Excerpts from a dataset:

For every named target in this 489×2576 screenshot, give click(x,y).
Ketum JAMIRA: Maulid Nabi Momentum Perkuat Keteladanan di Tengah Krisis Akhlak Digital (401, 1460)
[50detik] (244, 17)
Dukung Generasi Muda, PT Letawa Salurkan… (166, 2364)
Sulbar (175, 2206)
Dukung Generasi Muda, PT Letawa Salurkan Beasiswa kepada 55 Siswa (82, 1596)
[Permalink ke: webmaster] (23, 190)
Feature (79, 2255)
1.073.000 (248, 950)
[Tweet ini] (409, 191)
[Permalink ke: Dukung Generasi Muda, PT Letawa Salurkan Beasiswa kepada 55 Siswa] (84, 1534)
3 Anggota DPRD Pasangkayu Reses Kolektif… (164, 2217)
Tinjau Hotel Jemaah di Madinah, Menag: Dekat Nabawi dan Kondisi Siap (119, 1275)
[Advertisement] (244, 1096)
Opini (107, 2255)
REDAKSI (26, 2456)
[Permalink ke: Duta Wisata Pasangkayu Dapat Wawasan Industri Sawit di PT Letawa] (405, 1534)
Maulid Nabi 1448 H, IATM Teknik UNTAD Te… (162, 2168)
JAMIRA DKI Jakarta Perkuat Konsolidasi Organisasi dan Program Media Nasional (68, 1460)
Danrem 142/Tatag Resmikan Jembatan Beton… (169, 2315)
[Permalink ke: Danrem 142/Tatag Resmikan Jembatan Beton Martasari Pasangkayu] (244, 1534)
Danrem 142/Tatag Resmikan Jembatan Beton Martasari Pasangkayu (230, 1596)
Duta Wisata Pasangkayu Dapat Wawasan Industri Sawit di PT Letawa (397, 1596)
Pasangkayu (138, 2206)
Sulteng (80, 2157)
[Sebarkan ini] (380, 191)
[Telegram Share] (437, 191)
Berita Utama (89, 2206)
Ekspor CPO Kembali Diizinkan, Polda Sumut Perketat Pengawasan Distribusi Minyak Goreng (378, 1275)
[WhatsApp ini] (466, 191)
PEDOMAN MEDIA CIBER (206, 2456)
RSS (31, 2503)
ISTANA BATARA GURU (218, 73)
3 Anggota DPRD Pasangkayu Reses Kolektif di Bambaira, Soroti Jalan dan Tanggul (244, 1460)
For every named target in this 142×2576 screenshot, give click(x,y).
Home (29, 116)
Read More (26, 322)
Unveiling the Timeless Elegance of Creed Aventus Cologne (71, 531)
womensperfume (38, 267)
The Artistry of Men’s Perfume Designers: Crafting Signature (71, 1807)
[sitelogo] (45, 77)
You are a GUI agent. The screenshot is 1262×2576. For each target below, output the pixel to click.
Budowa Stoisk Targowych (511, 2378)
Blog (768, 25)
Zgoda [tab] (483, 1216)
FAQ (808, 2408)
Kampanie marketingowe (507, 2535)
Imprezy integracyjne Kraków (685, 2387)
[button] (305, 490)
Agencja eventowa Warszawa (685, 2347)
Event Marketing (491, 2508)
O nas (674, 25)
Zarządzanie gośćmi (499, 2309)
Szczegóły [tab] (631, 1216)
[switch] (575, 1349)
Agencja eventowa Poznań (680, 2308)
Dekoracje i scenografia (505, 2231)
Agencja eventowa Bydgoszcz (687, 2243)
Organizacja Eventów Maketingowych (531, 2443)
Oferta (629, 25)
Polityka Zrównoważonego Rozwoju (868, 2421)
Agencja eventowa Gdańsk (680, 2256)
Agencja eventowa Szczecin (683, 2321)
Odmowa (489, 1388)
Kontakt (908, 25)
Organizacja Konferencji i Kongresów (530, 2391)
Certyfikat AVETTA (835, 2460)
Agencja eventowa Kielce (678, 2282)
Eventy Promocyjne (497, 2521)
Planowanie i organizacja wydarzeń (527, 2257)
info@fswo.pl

■ PROBLEM TO SOLVE:
Read the data above. Pull out each line in which the string "Wawasan" appears.

■ RESULT:
[Permalink ke: Duta Wisata Pasangkayu Dapat Wawasan Industri Sawit di PT Letawa] (405, 1534)
Duta Wisata Pasangkayu Dapat Wawasan Industri Sawit di PT Letawa (397, 1596)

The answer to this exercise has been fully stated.